### [Task prompt]
Convert the material into a Markdown table with the columns "Row" and "Line", beginning at the line containing "Hide the Cara behavior eye" and continuing through the line containing "(x=13, y=322)". Number each line in "Row" and omit blank lines.
-------- Provided data
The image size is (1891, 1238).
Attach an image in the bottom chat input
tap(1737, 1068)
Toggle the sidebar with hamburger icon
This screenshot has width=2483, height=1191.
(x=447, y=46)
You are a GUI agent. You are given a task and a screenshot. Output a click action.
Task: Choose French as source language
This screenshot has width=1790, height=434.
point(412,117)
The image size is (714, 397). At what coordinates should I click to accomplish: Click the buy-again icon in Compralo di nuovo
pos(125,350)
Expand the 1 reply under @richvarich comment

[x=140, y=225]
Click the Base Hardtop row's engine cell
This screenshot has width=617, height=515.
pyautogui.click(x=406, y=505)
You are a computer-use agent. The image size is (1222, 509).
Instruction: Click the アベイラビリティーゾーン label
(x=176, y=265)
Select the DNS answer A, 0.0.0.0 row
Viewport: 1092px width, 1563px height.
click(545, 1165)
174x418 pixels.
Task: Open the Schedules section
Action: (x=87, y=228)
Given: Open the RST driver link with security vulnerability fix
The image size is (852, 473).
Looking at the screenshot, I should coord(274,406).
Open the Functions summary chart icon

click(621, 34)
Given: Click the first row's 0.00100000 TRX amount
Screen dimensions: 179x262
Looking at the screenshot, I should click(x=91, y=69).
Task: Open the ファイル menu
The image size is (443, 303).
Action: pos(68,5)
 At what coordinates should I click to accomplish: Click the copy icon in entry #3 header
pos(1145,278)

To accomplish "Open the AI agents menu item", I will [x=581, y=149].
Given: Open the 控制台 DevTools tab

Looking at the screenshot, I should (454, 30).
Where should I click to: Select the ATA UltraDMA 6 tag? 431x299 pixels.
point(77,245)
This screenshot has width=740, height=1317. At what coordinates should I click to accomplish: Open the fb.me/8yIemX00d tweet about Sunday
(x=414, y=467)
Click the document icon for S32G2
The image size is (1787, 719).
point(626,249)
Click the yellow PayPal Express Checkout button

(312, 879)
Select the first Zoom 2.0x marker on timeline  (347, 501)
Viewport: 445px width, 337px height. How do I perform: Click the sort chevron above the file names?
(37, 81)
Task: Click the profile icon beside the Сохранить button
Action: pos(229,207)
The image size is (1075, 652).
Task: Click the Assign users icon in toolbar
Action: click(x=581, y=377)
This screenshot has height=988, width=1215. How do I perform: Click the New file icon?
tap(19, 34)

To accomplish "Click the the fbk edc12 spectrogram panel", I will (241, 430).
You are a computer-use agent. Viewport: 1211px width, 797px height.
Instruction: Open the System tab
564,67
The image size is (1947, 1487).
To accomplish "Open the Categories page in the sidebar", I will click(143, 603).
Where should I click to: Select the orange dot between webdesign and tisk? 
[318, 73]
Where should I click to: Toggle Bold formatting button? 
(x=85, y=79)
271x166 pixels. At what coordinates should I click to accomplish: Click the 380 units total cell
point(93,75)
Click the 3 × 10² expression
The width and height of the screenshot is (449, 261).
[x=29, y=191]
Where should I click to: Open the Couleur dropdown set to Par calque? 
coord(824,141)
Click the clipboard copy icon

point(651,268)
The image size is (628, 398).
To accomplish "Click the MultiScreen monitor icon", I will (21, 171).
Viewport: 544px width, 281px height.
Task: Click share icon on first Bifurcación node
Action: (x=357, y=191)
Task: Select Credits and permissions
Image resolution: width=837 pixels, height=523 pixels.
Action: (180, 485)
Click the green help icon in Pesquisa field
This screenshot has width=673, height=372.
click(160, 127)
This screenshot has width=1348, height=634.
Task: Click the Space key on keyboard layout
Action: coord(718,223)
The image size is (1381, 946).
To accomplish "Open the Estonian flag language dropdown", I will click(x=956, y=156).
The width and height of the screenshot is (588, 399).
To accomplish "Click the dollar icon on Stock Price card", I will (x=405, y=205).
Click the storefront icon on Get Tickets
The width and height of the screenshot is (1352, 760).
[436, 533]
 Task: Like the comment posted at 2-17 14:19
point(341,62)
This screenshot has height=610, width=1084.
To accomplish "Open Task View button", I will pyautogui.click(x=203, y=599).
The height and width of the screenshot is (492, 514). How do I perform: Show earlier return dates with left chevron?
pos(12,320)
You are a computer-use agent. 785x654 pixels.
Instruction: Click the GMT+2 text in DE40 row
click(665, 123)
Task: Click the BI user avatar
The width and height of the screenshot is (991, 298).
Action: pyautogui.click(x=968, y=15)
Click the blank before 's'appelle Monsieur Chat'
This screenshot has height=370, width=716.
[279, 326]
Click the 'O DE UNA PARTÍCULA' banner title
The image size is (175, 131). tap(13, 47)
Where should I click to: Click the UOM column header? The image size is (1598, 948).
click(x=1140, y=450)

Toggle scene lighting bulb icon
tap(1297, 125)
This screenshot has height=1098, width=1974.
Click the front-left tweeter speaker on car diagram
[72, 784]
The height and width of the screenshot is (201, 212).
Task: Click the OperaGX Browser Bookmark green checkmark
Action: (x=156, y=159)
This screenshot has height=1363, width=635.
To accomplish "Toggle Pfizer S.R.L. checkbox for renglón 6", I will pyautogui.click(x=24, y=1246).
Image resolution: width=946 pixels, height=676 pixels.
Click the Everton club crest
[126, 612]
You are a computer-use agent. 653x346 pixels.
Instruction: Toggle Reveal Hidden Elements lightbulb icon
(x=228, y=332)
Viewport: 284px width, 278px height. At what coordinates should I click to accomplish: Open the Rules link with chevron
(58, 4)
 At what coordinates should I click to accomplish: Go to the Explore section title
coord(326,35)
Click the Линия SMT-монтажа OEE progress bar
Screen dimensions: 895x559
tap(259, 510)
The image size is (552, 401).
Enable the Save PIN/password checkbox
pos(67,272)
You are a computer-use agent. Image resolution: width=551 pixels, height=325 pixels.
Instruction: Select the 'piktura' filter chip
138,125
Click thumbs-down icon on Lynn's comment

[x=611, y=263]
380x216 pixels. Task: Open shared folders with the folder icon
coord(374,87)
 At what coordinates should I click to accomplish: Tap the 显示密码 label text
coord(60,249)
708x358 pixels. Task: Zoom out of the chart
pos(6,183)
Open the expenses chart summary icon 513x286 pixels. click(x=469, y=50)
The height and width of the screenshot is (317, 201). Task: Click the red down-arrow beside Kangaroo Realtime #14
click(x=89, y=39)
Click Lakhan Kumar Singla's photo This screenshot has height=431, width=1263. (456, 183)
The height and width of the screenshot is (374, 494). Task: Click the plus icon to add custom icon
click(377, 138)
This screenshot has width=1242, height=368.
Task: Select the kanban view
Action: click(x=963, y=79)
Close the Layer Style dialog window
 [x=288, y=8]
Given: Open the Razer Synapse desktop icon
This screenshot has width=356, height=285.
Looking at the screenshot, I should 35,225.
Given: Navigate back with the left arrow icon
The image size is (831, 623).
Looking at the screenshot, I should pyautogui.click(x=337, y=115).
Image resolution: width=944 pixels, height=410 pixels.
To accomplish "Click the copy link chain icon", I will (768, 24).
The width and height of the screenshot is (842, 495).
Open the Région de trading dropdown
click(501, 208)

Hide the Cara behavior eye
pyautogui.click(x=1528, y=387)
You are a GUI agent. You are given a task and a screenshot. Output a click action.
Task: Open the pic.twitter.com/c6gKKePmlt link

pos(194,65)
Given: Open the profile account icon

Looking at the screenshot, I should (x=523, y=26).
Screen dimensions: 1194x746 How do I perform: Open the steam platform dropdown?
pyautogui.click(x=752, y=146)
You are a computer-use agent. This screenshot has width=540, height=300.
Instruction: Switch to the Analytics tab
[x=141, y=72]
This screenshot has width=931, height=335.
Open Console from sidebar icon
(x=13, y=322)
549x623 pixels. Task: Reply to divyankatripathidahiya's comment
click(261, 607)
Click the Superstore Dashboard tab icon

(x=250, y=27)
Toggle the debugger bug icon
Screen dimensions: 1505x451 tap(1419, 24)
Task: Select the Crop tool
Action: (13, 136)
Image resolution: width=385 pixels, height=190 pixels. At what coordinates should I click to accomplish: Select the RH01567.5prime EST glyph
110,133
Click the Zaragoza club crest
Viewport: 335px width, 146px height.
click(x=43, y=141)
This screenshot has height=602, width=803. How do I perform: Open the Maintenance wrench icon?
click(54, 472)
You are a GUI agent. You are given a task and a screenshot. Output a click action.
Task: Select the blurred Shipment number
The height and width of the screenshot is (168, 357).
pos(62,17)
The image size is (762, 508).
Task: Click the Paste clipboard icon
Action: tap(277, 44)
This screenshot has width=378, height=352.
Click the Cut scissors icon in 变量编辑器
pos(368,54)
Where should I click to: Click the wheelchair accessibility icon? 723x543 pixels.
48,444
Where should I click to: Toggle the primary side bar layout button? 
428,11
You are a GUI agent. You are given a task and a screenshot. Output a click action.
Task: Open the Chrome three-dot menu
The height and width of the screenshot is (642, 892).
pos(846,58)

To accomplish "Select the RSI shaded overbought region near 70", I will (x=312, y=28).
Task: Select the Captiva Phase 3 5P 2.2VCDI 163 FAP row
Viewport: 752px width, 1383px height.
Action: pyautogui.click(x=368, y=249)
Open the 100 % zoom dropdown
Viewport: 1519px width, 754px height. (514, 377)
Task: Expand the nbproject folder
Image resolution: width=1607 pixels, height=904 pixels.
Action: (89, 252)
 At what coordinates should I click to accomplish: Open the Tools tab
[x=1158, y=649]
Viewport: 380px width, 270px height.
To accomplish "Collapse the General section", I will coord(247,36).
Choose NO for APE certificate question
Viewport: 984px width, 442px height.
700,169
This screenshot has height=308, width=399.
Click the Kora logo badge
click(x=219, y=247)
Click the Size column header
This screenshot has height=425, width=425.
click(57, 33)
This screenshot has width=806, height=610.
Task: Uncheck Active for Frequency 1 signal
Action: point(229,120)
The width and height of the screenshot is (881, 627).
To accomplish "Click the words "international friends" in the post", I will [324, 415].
----------------
### [Written answer]
| Row | Line |
|---|---|
| 1 | Hide the Cara behavior eye |
| 2 | pyautogui.click(x=1528, y=387) |
| 3 | You are a GUI agent. You are given a task and a screenshot. Output a click action. |
| 4 | Task: Open the pic.twitter.com/c6gKKePmlt link |
| 5 | pos(194,65) |
| 6 | Given: Open the profile account icon |
| 7 | Looking at the screenshot, I should (x=523, y=26). |
| 8 | Screen dimensions: 1194x746 How do I perform: Open the steam platform dropdown? |
| 9 | pyautogui.click(x=752, y=146) |
| 10 | You are a computer-use agent. This screenshot has width=540, height=300. |
| 11 | Instruction: Switch to the Analytics tab |
| 12 | [x=141, y=72] |
| 13 | This screenshot has width=931, height=335. |
| 14 | Open Console from sidebar icon |
| 15 | (x=13, y=322) |